[News] Secret CIA Prisons Moved From Europe to North Africa
News at freedomarchives.org
Wed Dec 7 14:23:53 EST 2005
Secret CIA Prisons Moved From Europe to North Africa
Barbara Ferguson, Arab News
WASHINGTON, 7 December 2005
The United States held captured Al-Qaeda suspects
at two secret CIA prisons in eastern Europe until
last month when the facilities were shut down
after media reports of their existence, ABC News
reported Monday, citing current and former CIA agents.
Eleven Al-Qaeda prisoners who were held in
Eastern Europe were relocated to a CIA site
somewhere in North Africa, say reports, adding
that the US scrambled to get all of the suspects
off European soil before US Secretary of State
Condoleezza Rice arrived in Europe yesterday.
Germany, Hungary, Italy, Morocco, Norway, Poland,
Portugal, Romania, Spain and Sweden have all been
used as prison transit camps.
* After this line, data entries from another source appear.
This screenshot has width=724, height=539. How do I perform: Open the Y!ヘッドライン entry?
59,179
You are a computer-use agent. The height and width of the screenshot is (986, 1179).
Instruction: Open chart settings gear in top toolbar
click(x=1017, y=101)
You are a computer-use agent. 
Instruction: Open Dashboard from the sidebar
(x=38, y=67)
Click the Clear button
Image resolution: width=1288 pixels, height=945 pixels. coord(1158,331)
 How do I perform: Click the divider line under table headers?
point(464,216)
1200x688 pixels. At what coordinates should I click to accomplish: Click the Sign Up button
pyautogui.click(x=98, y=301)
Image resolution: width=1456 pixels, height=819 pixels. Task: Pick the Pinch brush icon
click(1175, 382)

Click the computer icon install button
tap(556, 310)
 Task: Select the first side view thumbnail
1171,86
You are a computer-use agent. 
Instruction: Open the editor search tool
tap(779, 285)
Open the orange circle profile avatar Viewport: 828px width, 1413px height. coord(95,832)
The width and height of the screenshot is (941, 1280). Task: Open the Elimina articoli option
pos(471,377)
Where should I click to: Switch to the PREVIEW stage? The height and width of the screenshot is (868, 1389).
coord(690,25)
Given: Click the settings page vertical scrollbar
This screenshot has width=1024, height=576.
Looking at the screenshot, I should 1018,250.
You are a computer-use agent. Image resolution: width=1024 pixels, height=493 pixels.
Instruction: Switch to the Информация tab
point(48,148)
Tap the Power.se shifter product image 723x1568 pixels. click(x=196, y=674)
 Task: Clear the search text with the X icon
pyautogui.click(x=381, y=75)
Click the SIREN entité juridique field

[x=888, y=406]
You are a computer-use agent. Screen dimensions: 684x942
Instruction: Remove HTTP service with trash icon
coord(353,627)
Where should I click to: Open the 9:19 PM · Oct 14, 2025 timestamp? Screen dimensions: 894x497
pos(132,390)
The US has
neither confirmed nor denied the existence of the
secret prisons, as reported by the Washington Post last month.
US Secretary of State Condoleezza Rice defended
US treatment of terrorism suspects before leaving
for Europe, but would not respond to allegations
that the CIA has run secret prisons in Eastern
Europe. She insisted, however, that the US does not use torture.
The underlying question to all this remains: Why
was this information of secret CIA prisons and flights leaked?
Leaks usually happen for one of two reasons,
either there is a deliberate effort to manipulate
public opinion, so its done with the full
sanction of the government authorities, or there
is a fundamental policy disagreement on an issue,
and those who think that the policy is wrong leak
it, said Larry Johnson, a former CIA
intelligence officer and State Department Counter
Terrorism officer. Johnson, who spoke to Arab
News by telephone, said he believes the CIA
officers involved with the secret prisons fear
they may ultimately be held accountable for their actions.
Valerie Plames leak is an example of the first
kind; the CIA prison leak is an example of the
second. Clearly some of those involved in this
link are CIA officers who fear that they will
ultimately be blamed as the master minds and implementers of this policy.
The CIA does not set the policy. The president,
the secretary of defense, and the vice president
set the policy, said Johnson. The CIA
implements the policy, but when they carry out a
policy that runs afoul of international law, they feel vulnerable.
The problem is accountability, he said. Nobody
in the White House or the Department of Defense,
at a senior level, is being held responsible for these actions.
Johnson said their vulnerability is not without
reason: The lesson of Abu Ghraib is: Dont trust
these guys to stand by their men.
Recently the former commander of Abu Ghraib
Prison in Iraq, Brig Gen Janis Karpinski was
demoted. Nine junior US soldiers also have been
charged in connection with the abuse at the
prison in late 2003, and seven of them have
already been convicted. The verdict came at the
end of a hearing in Kaiserslautern, Germany.
Another top US commander at Abu Ghraib also was
recently reprimanded and fined $8,000. The US
Army found Col. Thomas Pappas guilty of two
counts of dereliction of duty, including that of
allowing dogs to be present during
interrogations. Col Pappas was in charge of
military intelligence at the prison near Baghdad.
Aside from the vulnerability of CIA officers,
Johnson said what is going on in prisons there is reprehensible.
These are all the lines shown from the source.